* Directions: Repeat the stretch of entries below from the line with "净气型通风柜过滤效果的测试方法 (294, 993)" through the line with "1688.com (214, 2531)". Include both ends and add nothing.
::::::::
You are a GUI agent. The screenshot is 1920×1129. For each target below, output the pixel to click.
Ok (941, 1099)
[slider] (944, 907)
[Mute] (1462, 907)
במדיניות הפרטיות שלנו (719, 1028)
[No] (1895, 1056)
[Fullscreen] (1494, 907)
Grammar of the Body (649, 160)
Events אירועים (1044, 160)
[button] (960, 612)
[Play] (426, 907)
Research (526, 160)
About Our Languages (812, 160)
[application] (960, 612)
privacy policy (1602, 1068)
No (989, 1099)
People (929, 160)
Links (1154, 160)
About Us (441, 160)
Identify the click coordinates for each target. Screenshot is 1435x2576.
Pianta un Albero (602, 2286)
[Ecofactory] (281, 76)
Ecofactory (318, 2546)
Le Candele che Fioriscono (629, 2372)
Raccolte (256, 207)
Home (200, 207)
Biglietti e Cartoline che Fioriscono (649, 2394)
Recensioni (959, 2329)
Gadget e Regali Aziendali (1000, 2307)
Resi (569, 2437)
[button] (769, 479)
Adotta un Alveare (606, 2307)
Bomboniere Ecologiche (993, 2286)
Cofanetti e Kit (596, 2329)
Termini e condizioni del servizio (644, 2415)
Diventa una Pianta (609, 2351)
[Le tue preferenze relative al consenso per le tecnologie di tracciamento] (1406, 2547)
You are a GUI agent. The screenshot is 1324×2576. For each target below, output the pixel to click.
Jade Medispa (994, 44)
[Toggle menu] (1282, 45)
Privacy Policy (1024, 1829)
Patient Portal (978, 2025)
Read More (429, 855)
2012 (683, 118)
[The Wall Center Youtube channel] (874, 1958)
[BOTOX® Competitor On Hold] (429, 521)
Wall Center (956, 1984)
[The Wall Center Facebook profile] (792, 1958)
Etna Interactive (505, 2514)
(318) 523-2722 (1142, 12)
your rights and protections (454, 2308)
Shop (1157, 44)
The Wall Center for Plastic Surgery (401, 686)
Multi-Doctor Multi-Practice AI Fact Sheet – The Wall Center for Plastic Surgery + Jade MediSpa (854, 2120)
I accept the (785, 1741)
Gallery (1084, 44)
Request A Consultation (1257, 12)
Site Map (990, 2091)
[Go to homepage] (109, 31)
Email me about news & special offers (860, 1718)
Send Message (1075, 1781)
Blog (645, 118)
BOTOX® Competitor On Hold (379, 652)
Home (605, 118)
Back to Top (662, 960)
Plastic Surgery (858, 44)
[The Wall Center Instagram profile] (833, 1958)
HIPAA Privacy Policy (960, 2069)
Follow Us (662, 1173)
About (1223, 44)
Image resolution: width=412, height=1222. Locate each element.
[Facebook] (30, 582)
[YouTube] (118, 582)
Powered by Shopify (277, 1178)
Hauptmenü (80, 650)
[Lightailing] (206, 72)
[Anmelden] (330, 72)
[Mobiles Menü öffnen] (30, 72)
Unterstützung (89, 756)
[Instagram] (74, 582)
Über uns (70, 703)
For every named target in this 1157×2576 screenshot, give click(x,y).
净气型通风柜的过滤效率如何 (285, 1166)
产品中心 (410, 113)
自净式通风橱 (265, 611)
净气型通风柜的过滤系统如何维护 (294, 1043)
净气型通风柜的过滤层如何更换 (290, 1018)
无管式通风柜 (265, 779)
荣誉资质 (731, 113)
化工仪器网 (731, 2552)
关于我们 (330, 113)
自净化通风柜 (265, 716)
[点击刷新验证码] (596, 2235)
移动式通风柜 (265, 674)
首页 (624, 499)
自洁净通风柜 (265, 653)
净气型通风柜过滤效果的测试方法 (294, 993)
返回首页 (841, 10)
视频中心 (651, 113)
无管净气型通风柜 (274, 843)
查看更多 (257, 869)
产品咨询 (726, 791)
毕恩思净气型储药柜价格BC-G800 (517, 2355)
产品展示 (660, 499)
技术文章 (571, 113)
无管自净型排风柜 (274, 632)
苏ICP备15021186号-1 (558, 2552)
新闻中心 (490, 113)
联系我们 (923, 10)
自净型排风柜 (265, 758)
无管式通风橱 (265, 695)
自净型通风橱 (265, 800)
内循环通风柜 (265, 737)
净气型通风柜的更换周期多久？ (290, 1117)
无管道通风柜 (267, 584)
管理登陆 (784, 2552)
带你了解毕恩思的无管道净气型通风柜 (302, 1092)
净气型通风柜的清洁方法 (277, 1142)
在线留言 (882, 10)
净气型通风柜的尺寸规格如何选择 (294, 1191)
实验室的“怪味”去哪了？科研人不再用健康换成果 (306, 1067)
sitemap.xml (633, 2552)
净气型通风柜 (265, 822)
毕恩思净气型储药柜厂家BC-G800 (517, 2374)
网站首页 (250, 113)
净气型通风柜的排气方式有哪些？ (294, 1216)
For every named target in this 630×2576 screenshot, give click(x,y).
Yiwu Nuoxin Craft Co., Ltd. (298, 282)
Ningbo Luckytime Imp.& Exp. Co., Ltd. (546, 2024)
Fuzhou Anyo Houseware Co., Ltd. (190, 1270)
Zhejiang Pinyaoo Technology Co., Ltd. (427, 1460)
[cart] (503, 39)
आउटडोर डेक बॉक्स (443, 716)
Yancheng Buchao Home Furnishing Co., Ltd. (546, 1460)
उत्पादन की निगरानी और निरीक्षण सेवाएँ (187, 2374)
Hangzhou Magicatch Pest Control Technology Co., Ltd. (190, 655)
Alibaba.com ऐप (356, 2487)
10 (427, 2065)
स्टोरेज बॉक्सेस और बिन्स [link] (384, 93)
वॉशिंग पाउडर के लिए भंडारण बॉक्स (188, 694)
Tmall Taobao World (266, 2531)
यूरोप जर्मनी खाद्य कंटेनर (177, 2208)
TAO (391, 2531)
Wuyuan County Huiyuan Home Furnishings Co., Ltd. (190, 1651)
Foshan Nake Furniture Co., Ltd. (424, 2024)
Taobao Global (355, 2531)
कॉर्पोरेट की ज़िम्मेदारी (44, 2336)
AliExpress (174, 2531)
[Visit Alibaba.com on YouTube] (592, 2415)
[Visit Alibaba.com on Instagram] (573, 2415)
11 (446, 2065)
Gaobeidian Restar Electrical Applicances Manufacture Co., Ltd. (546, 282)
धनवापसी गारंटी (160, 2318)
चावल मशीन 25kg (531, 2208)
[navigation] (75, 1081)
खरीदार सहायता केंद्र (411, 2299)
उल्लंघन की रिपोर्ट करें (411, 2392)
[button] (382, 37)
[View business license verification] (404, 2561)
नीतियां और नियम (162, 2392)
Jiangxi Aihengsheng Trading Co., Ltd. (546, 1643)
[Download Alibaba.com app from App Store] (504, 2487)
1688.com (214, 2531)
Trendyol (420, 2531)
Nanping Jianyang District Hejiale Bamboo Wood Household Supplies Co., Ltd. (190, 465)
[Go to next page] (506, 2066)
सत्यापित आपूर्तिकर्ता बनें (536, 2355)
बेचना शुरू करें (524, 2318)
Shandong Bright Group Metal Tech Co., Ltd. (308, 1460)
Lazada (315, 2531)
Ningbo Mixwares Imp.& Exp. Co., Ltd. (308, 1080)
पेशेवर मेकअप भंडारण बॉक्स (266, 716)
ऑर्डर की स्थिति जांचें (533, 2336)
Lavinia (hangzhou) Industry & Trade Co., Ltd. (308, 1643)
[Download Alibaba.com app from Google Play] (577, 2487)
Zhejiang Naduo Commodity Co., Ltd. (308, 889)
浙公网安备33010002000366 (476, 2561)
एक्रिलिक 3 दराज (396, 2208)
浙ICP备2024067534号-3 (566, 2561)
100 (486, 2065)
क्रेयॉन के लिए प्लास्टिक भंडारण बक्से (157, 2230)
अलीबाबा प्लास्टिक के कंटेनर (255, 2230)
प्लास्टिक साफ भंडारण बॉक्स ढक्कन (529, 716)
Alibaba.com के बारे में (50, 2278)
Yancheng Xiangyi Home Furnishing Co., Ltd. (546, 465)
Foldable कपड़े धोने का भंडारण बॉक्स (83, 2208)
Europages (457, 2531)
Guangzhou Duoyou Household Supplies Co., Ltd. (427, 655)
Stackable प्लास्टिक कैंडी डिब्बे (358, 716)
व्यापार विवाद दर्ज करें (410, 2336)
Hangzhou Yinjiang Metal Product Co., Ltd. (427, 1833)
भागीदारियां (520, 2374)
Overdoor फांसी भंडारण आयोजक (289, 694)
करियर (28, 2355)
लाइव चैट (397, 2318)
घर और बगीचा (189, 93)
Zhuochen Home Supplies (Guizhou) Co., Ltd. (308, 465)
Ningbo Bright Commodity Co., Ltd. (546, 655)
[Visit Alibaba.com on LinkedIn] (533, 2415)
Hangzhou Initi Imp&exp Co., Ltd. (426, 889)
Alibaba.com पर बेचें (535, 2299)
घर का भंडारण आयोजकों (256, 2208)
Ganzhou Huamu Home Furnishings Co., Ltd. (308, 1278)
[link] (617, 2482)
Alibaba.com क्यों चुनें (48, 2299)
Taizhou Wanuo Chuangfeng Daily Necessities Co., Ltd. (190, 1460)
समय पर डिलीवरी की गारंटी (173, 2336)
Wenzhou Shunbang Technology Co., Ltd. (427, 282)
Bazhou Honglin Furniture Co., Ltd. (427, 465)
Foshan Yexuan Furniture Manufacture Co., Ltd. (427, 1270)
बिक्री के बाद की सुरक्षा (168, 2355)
::::::::
* Result below:
净气型通风柜过滤效果的测试方法 (294, 993)
返回首页 (841, 10)
视频中心 (651, 113)
无管净气型通风柜 (274, 843)
查看更多 (257, 869)
产品咨询 (726, 791)
毕恩思净气型储药柜价格BC-G800 (517, 2355)
产品展示 (660, 499)
技术文章 (571, 113)
无管自净型排风柜 (274, 632)
苏ICP备15021186号-1 (558, 2552)
新闻中心 (490, 113)
联系我们 (923, 10)
自净型排风柜 (265, 758)
无管式通风橱 (265, 695)
自净型通风橱 (265, 800)
内循环通风柜 (265, 737)
净气型通风柜的更换周期多久？ (290, 1117)
无管道通风柜 (267, 584)
管理登陆 (784, 2552)
带你了解毕恩思的无管道净气型通风柜 (302, 1092)
净气型通风柜的清洁方法 (277, 1142)
在线留言 (882, 10)
净气型通风柜的尺寸规格如何选择 (294, 1191)
实验室的“怪味”去哪了？科研人不再用健康换成果 (306, 1067)
sitemap.xml (633, 2552)
净气型通风柜 (265, 822)
毕恩思净气型储药柜厂家BC-G800 (517, 2374)
网站首页 (250, 113)
净气型通风柜的排气方式有哪些？ (294, 1216)
For every named target in this 630×2576 screenshot, give click(x,y).
Yiwu Nuoxin Craft Co., Ltd. (298, 282)
Ningbo Luckytime Imp.& Exp. Co., Ltd. (546, 2024)
Fuzhou Anyo Houseware Co., Ltd. (190, 1270)
Zhejiang Pinyaoo Technology Co., Ltd. (427, 1460)
[cart] (503, 39)
आउटडोर डेक बॉक्स (443, 716)
Yancheng Buchao Home Furnishing Co., Ltd. (546, 1460)
उत्पादन की निगरानी और निरीक्षण सेवाएँ (187, 2374)
Hangzhou Magicatch Pest Control Technology Co., Ltd. (190, 655)
Alibaba.com ऐप (356, 2487)
10 (427, 2065)
स्टोरेज बॉक्सेस और बिन्स [link] (384, 93)
वॉशिंग पाउडर के लिए भंडारण बॉक्स (188, 694)
Tmall Taobao World (266, 2531)
यूरोप जर्मनी खाद्य कंटेनर (177, 2208)
TAO (391, 2531)
Wuyuan County Huiyuan Home Furnishings Co., Ltd. (190, 1651)
Foshan Nake Furniture Co., Ltd. (424, 2024)
Taobao Global (355, 2531)
कॉर्पोरेट की ज़िम्मेदारी (44, 2336)
AliExpress (174, 2531)
[Visit Alibaba.com on YouTube] (592, 2415)
[Visit Alibaba.com on Instagram] (573, 2415)
11 (446, 2065)
Gaobeidian Restar Electrical Applicances Manufacture Co., Ltd. (546, 282)
धनवापसी गारंटी (160, 2318)
चावल मशीन 25kg (531, 2208)
[navigation] (75, 1081)
खरीदार सहायता केंद्र (411, 2299)
उल्लंघन की रिपोर्ट करें (411, 2392)
[button] (382, 37)
[View business license verification] (404, 2561)
नीतियां और नियम (162, 2392)
Jiangxi Aihengsheng Trading Co., Ltd. (546, 1643)
[Download Alibaba.com app from App Store] (504, 2487)
1688.com (214, 2531)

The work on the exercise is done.